Task instructions: Please transcribe each of the records exactly as given.

Data for review:
++++++++++++++++++++

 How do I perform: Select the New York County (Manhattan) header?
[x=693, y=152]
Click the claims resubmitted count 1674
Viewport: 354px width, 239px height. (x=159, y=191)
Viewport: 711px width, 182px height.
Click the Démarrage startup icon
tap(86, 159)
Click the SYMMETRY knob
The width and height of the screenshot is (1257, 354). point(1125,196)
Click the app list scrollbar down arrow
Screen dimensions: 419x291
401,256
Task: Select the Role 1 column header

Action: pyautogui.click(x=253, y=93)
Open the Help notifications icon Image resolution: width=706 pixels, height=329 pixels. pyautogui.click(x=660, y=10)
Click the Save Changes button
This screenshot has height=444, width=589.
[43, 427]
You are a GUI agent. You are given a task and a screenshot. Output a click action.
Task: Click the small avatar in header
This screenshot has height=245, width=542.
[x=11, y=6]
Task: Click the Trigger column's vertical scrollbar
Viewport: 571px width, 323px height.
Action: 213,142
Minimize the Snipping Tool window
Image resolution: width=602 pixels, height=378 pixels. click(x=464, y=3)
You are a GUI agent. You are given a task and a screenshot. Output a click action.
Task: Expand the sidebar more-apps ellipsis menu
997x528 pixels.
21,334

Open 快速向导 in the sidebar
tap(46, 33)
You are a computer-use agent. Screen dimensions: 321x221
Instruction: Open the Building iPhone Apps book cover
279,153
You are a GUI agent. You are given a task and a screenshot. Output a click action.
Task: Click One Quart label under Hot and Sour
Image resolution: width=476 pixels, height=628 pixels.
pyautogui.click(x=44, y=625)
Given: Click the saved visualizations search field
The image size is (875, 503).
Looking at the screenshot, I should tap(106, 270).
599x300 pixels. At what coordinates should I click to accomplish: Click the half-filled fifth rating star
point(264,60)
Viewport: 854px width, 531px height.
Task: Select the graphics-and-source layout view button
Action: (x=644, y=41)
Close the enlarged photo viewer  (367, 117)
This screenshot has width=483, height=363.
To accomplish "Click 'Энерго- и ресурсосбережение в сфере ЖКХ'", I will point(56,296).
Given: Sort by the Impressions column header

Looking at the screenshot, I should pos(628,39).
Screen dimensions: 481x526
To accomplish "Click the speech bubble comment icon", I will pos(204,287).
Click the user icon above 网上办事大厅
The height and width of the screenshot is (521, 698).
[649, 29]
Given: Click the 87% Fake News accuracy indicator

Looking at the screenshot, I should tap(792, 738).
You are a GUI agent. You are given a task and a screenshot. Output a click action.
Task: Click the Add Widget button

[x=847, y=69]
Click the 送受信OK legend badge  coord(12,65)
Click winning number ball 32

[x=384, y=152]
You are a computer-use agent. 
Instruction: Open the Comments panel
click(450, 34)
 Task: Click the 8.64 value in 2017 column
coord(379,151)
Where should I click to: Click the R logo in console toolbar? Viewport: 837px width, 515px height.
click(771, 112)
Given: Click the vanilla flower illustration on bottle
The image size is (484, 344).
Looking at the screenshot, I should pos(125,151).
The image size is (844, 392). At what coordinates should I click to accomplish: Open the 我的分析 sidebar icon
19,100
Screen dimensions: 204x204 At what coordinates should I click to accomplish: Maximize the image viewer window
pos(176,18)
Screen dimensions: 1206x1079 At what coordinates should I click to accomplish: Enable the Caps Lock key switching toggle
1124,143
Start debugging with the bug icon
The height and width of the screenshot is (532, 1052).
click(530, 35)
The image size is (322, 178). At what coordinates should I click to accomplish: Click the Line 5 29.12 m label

++++++++++++++++++++

Completed task:
 How do I perform: Select the New York County (Manhattan) header?
[x=693, y=152]
Click the claims resubmitted count 1674
Viewport: 354px width, 239px height. (x=159, y=191)
Viewport: 711px width, 182px height.
Click the Démarrage startup icon
tap(86, 159)
Click the SYMMETRY knob
The width and height of the screenshot is (1257, 354). point(1125,196)
Click the app list scrollbar down arrow
Screen dimensions: 419x291
401,256
Task: Select the Role 1 column header

Action: pyautogui.click(x=253, y=93)
Open the Help notifications icon Image resolution: width=706 pixels, height=329 pixels. pyautogui.click(x=660, y=10)
Click the Save Changes button
This screenshot has height=444, width=589.
[43, 427]
You are a GUI agent. You are given a task and a screenshot. Output a click action.
Task: Click the small avatar in header
This screenshot has height=245, width=542.
[x=11, y=6]
Task: Click the Trigger column's vertical scrollbar
Viewport: 571px width, 323px height.
Action: 213,142
Minimize the Snipping Tool window
Image resolution: width=602 pixels, height=378 pixels. click(x=464, y=3)
You are a GUI agent. You are given a task and a screenshot. Output a click action.
Task: Expand the sidebar more-apps ellipsis menu
997x528 pixels.
21,334

Open 快速向导 in the sidebar
tap(46, 33)
You are a computer-use agent. Screen dimensions: 321x221
Instruction: Open the Building iPhone Apps book cover
279,153
You are a GUI agent. You are given a task and a screenshot. Output a click action.
Task: Click One Quart label under Hot and Sour
Image resolution: width=476 pixels, height=628 pixels.
pyautogui.click(x=44, y=625)
Given: Click the saved visualizations search field
The image size is (875, 503).
Looking at the screenshot, I should tap(106, 270).
599x300 pixels. At what coordinates should I click to accomplish: Click the half-filled fifth rating star
point(264,60)
Viewport: 854px width, 531px height.
Task: Select the graphics-and-source layout view button
Action: (x=644, y=41)
Close the enlarged photo viewer  (367, 117)
This screenshot has width=483, height=363.
To accomplish "Click 'Энерго- и ресурсосбережение в сфере ЖКХ'", I will point(56,296).
Given: Sort by the Impressions column header

Looking at the screenshot, I should pos(628,39).
Screen dimensions: 481x526
To accomplish "Click the speech bubble comment icon", I will pos(204,287).
Click the user icon above 网上办事大厅
The height and width of the screenshot is (521, 698).
[649, 29]
Given: Click the 87% Fake News accuracy indicator

Looking at the screenshot, I should tap(792, 738).
You are a GUI agent. You are given a task and a screenshot. Output a click action.
Task: Click the Add Widget button

[x=847, y=69]
Click the 送受信OK legend badge  coord(12,65)
Click winning number ball 32

[x=384, y=152]
You are a computer-use agent. 
Instruction: Open the Comments panel
click(450, 34)
 Task: Click the 8.64 value in 2017 column
coord(379,151)
Where should I click to: Click the R logo in console toolbar? Viewport: 837px width, 515px height.
click(771, 112)
Given: Click the vanilla flower illustration on bottle
The image size is (484, 344).
Looking at the screenshot, I should pos(125,151).
The image size is (844, 392). At what coordinates should I click to accomplish: Open the 我的分析 sidebar icon
19,100
Screen dimensions: 204x204 At what coordinates should I click to accomplish: Maximize the image viewer window
pos(176,18)
Screen dimensions: 1206x1079 At what coordinates should I click to accomplish: Enable the Caps Lock key switching toggle
1124,143
Start debugging with the bug icon
The height and width of the screenshot is (532, 1052).
click(530, 35)
The image size is (322, 178). At what coordinates should I click to accomplish: Click the Line 5 29.12 m label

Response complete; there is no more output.